In the graph of the parametric equations { x = t^2+ t and y = t^2 -t , x is
A) greater than or equal to zero
B) greater than or equal to -0.25
What is your answer and why?
The book says it’s B, but I keep getting A. My graph is different from that sketched in the book. My calculator is CASIO fx-9860GII, mode: radian.
@BethanyD B is correct.
Note that t doesn’t necessarily have to be nonnegative. If t = -1/2, then x = (-1/2)^2 - 1/2 = -1/4. In particular the minimum value of x = t^2 + t (over real t) occurs at t = -1/2, with minimum value -1/4.
@MITer I discovered my mistake - for the graph, my calculator was set to show values of T greater than or equal to zero only, so the full domain wasn’t shown, but now it is. Thank you so much! i now see a rotated parabola with the minimum you mentioned.
I have another question: when graphs “kiss” the x-axis, does the multiplicity have to be 2 or any other even number? and if yes, is it possible to distinguish between mult. = 2 and mult. = 4 only from the graph?

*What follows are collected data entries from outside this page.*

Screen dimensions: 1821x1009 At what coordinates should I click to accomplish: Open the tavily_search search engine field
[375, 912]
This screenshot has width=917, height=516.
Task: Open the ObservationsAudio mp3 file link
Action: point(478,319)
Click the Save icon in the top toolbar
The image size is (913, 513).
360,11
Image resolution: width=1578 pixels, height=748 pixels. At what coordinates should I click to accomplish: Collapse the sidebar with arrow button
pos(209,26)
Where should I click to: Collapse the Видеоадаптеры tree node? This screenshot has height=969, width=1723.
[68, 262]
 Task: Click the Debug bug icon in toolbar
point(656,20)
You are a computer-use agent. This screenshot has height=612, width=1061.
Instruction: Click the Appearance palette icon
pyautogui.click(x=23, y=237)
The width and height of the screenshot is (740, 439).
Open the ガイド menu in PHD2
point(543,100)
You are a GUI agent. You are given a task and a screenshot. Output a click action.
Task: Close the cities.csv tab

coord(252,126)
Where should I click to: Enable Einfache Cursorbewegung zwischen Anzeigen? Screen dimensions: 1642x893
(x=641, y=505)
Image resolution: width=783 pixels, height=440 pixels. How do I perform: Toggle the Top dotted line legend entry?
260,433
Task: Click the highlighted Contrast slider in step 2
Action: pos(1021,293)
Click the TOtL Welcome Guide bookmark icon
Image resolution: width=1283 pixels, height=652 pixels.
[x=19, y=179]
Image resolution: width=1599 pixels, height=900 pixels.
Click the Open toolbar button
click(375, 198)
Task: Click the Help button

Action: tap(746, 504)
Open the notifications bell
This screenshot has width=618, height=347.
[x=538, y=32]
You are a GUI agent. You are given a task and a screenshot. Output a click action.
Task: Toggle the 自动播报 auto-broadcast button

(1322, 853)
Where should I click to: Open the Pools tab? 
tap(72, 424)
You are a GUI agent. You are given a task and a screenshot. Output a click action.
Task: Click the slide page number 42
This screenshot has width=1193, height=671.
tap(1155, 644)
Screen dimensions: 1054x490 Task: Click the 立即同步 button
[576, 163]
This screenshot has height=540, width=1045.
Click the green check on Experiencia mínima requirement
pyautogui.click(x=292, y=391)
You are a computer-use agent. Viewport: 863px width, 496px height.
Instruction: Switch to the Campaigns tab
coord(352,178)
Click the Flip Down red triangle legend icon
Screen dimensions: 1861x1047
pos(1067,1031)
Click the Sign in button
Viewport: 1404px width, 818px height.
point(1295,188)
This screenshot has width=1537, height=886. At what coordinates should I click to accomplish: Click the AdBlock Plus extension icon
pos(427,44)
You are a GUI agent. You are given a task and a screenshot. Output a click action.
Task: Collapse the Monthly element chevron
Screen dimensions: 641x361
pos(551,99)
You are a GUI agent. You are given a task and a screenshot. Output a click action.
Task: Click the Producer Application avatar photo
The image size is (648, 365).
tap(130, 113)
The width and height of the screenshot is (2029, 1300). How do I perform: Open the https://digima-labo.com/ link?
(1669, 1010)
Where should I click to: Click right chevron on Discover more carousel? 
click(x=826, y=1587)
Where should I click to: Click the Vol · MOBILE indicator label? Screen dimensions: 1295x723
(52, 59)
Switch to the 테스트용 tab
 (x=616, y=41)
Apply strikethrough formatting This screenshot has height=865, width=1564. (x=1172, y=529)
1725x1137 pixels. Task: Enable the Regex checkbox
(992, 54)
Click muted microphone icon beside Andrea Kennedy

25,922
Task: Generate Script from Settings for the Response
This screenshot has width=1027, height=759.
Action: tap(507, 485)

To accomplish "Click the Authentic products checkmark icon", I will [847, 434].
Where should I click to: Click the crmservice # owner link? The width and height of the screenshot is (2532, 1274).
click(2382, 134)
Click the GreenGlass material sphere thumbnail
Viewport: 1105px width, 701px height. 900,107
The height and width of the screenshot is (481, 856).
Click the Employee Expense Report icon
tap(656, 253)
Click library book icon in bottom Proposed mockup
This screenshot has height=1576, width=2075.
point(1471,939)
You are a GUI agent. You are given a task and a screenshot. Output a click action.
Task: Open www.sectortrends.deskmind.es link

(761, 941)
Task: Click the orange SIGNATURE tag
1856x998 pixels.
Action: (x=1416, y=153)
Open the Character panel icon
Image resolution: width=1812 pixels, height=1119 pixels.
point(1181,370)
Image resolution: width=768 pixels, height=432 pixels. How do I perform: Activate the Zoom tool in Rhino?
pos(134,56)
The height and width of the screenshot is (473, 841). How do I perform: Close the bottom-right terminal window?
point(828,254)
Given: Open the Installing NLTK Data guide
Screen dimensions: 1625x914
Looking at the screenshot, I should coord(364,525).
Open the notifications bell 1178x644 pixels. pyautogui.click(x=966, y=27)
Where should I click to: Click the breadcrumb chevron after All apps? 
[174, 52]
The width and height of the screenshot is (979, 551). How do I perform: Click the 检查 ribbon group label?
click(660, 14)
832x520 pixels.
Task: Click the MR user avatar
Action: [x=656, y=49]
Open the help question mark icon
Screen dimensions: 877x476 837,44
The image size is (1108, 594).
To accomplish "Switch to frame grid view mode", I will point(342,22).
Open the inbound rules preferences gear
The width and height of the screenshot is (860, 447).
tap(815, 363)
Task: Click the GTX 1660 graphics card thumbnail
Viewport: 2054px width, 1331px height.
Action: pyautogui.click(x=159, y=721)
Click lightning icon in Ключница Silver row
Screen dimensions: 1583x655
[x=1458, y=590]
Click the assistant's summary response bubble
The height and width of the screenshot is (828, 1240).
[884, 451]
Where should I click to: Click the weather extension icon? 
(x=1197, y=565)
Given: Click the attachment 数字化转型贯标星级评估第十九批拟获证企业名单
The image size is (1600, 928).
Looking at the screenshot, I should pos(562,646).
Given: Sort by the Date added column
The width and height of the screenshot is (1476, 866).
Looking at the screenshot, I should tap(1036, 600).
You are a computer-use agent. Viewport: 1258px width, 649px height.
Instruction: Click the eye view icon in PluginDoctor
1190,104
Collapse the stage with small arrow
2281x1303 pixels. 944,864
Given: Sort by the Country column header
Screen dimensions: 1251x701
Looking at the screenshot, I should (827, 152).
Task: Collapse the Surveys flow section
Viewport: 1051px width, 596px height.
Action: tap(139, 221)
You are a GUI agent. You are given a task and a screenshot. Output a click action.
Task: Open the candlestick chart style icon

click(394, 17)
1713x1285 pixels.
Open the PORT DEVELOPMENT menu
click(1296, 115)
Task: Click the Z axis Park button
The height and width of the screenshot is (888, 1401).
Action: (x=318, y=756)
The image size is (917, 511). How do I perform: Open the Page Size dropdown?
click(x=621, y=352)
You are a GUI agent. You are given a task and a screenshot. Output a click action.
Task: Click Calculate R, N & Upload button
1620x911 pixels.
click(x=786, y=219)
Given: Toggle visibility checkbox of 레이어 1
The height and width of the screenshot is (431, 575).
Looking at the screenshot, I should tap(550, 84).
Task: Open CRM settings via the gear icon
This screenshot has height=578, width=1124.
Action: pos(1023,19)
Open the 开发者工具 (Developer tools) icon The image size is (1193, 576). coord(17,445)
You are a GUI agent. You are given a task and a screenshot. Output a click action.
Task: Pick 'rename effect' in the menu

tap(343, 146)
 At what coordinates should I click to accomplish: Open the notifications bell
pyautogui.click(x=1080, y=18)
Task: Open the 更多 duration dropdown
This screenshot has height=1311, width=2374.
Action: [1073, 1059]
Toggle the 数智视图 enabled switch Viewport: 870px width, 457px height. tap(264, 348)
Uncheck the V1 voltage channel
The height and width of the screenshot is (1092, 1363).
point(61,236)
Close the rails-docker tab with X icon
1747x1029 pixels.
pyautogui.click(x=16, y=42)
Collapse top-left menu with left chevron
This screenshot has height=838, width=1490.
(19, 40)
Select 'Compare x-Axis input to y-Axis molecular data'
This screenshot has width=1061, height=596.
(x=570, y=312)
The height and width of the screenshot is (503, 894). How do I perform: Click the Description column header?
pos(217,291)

@BethanyD You’d have to specify what you mean by “kiss” the x-axis - I’m guessing what you mean is whether there is a differentiable function tangent to the x-axis at some x = c whose derivative around c changes sign (otherwise y = x^3) would be a counterexample).
For polynomial functions, yes this is true.
You can always tell from the graph given arbitrary precision but it might not work in all cases where precision is needed - for example, it would be very hard for the naked eye to distinguish the graphs of y = x^1000 and y = x^1002 apart.